Organising for development: How donor governance affects aid allocation and the effectiveness of foreign aid
More than twenty years ago, an influential study by World Bank economists showed that foreign aid promotes economic growth only in countries that are well governed and opt for optimal economies policies (Burnside and Dollar 1997). In response, foreign donors began allocating more aid to countries that meet certain standards of good governance and by dispersing aid in poorly governed countries via non-governmental organizations (NGOs).
This project shifts attention to donor governance as a potential determinant of aid effectiveness. Improvements to donor governance—the institutional environment, organizational structure, and transparency of donor agencies—may carry important benefits for aid effectiveness and aid efficiency. Systematic research on how the organizational arrangements of donor agencies affect their aid allocation behaviors and aid effectiveness is lacking.
To address this gap, this project will collect systematic information on critical aspects of donor governance. In doing so, it will pilot a novel hybrid research-and-learning approach involving 10 postgraduate students from the University of Glasgow and Radboud University to assist data collection and survey research.
Dr Bernhard Reinsberg (University of Glasgow)
1 August 2020 – 31 July 2021
Glasgow-Radboud Collaboration Fund (GBP 18,250)

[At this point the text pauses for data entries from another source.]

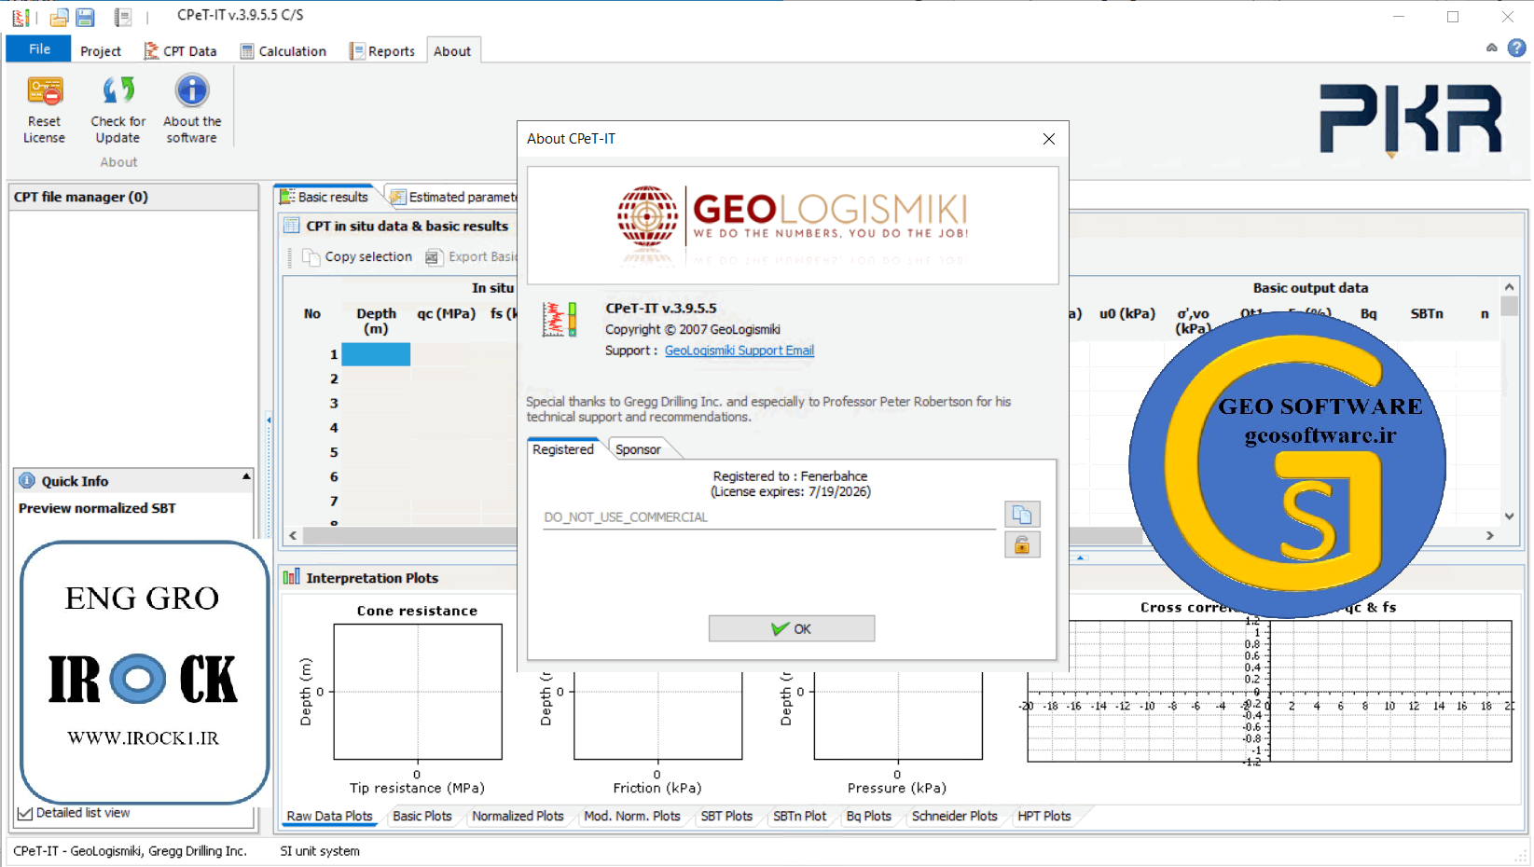Click the lock icon in the dialog
Image resolution: width=1534 pixels, height=867 pixels.
point(1022,545)
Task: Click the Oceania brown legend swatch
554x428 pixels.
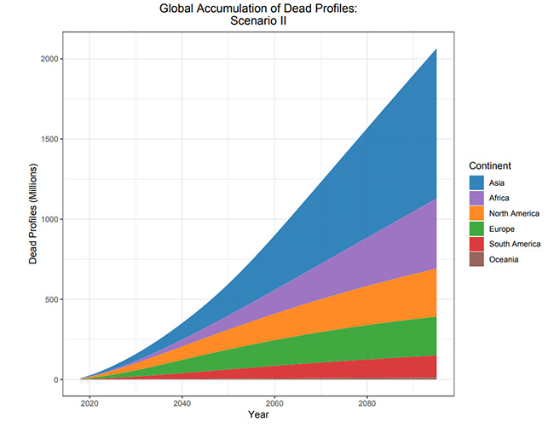Action: click(x=477, y=260)
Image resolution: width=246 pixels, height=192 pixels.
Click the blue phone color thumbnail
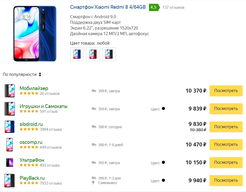(77, 54)
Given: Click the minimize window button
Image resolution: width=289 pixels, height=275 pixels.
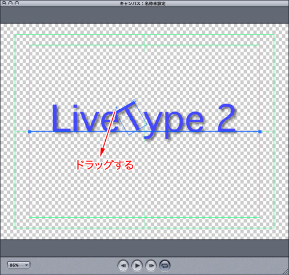Looking at the screenshot, I should tap(10, 3).
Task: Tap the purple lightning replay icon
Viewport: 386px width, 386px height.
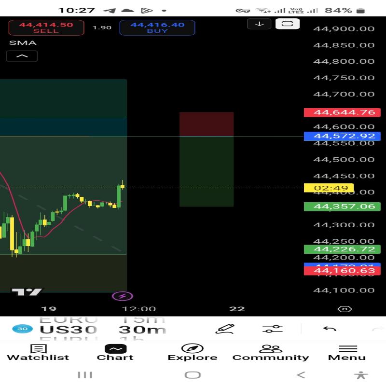Action: (x=122, y=296)
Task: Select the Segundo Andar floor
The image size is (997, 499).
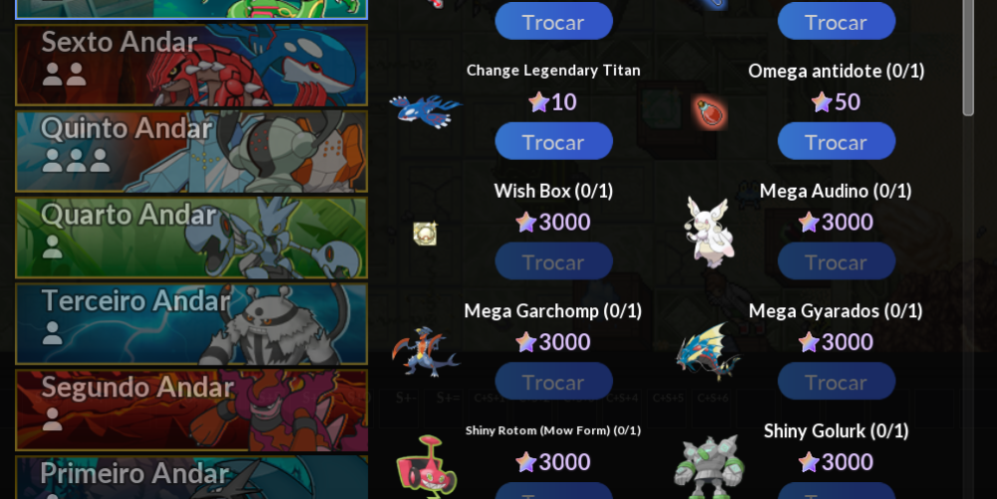Action: pyautogui.click(x=191, y=410)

The project has facilitated the development of a new database on donor governance. The added value of our dataset is its wide-ranging coverage in terms of indicators of donor governance. It thereby complements ongoing efforts on mapping donor governance in the social-scientific literature and policy circles. The dataset will be publicised soon.
Another outcome of this project is to build a network of scholars and students interested in the political economy of foreign aid and international development across the two universities. To that end, the project leads held a joint workshop on international development in October 2021 with participation from about 20 faculty members from both the University of Glasgow (School of Social and Political Sciences and Adam Smith Business School) and Radboud University (Nijmegen School of Management and Faculty of Social Sciences). This complements the strong existing Glasgow-Radboud ties in research, teaching, and practice.
Through a series of four project workshops, postgraduate students from both universities had an opportunity to learn about the research process from the project leads, while carrying out research under their guidance and with the support of peers. The project therefore helped familiarize students with research methods and enhanced their transferrable skills.